__EXCERPTED PASSAGE__.
•••

Connect key words: In the same way that you have to figure out the meaning of an unknown word based on the surrounding words in the sentence (we call this context clues), you should do the same with MCQs. Pay attention key words and phrases that speak beyond what the question is asking you and tells you something more about the possible answer. When choosing an answer choice, see how it connects back to those key words and if they match up. Similarly, if you’re being asked a question you don’t know the answer to, this would be a good area to use those context clues and key words to break down the question and deduce the best possible response.

Answer without looking: This one’s an oldie but a goodie. You’ve probably done this already, but a great way to continue studying for the exam and to continually test yourself is to read the question first, and then provide your own answer without looking at the answer choices. This really tests your knowledge on the subject and, what’s better, assures that you don’t get sidetracked from your original instinct when looking at the other answer options. There will be an occasion when perhaps there will be an option that mixes your answer with other components or there’s actually a better option altogether. By all means, pick the one that’s the best, but just remember that this is a good way to apply what you’ve learned.

•••

__LISTED ENTRIES__.
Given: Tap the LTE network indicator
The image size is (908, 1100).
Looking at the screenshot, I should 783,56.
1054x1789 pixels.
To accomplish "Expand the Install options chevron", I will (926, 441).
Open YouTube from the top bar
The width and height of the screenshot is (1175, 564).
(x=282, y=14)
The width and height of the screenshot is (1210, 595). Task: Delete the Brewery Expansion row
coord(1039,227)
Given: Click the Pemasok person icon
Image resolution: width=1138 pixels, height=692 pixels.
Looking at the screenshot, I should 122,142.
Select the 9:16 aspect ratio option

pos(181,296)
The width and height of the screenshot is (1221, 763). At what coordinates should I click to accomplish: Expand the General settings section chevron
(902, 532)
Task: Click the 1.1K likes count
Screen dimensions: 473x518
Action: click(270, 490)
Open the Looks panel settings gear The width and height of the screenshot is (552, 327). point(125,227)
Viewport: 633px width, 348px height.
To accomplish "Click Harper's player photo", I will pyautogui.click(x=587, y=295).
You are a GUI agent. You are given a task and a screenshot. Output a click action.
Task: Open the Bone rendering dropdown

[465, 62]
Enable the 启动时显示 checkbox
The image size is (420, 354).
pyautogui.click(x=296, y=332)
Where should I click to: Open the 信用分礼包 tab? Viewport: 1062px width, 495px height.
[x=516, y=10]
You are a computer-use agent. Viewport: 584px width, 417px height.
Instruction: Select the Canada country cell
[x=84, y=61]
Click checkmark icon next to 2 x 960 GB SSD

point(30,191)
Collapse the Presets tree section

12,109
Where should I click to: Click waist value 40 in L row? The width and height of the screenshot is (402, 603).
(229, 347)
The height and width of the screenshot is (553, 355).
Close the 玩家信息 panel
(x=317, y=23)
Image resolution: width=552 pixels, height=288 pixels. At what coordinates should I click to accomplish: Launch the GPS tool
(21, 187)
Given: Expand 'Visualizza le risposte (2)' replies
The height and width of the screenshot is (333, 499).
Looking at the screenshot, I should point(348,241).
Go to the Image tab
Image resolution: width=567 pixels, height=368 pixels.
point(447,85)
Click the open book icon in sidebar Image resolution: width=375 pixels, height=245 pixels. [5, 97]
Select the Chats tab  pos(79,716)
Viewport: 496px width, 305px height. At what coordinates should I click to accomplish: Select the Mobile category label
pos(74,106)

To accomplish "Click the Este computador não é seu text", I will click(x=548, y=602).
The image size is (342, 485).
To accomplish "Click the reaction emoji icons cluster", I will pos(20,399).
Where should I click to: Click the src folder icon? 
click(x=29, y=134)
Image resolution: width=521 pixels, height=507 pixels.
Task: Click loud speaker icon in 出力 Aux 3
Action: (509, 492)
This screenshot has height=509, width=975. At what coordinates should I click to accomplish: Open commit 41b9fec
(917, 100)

•••

__WHAT THIS EXERCISE ASKS__.
a) Using the multiple-choice test tips above, decide whether each statement agrees with them: (i) Reading a question for key words is likened to using context clues for an unknown word. (ii) You should keep your own answer even when a better option appears. (iii) Answering before looking at the choices is a new technique. For each, answer yes or no and quote the deciding words.
b) Translate this sentence from the multiple-choice test tips into Spanish: "When choosing an answer choice, see how it connects back to those key words and if they match up."

__PROBLEM SOLUTIONS__.
a)
(i) Yes: "In the same way that you have to figure out the meaning of an unknown word based on the surrounding words in the sentence (we call this context clues), you should do the same with MCQs."
(ii) No: "By all means, pick the one that’s the best"
(iii) No: "This one’s an oldie but a goodie."

b) Al elegir una opción de respuesta, fíjate en cómo se relaciona con esas palabras clave y si coinciden.